9. DATA PROCESSING AGREEMENT (DPA)

9.1 Applicability

This DPA applies when Dropleather processes Personal Data on behalf of a business customer (e.g., brands or retailers using our white-label platform).

In these cases:

• The Customer is the Data Controller.
• Dropleather Inc. acts as the Data Processor.

9.2 Processor Obligations

Dropleather agrees to:

• Process Personal Data only according to the Customer's documented instructions.
• Implement appropriate technical and organizational measures to ensure data security.
• Ensure that all personnel authorized to process data are bound by confidentiality.
• Assist the Customer in fulfilling their data subject requests and compliance obligations.
• Notify the Customer without undue delay in the event of a data breach.
• Upon termination of services, delete or return all Personal Data, unless required by law to retain it.
• Maintain records of processing activities as required by GDPR Article 30.

9.3 Sub-Processors

Dropleather may engage sub-processors (e.g., payment, cloud, or logistics providers).
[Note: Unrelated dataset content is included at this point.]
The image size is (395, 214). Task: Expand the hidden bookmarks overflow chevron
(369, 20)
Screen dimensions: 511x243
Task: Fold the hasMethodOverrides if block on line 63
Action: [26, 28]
A current list of sub-processors is available upon request at privacy@dropleather.com. Dropleather remains fully responsible for the performance of each sub-processor.

9.4 Data Transfer Mechanisms

Dropleather ensures that international data transfers are conducted under:

• Standard Contractual Clauses (EU Commission)
• Data Privacy Framework certifications (where applicable)
• Signed sub-processor agreements ensuring equivalent data protection.

9.5 Audit Rights

The Customer may audit Dropleather's data processing compliance upon reasonable notice, limited to once per year, and under strict confidentiality.

10. CHANGES TO THIS PRIVACY POLICY

Dropleather reserves the right to update this Privacy Policy at any time. If changes are material, we will notify you via email or a notice on our website at least 30 days prior to the change taking effect. The updated version will be posted with a revised "Last Updated" date.

11. CONTACT INFORMATION

If you are located in the EU, you have the right to file a complaint with your national data protection authority.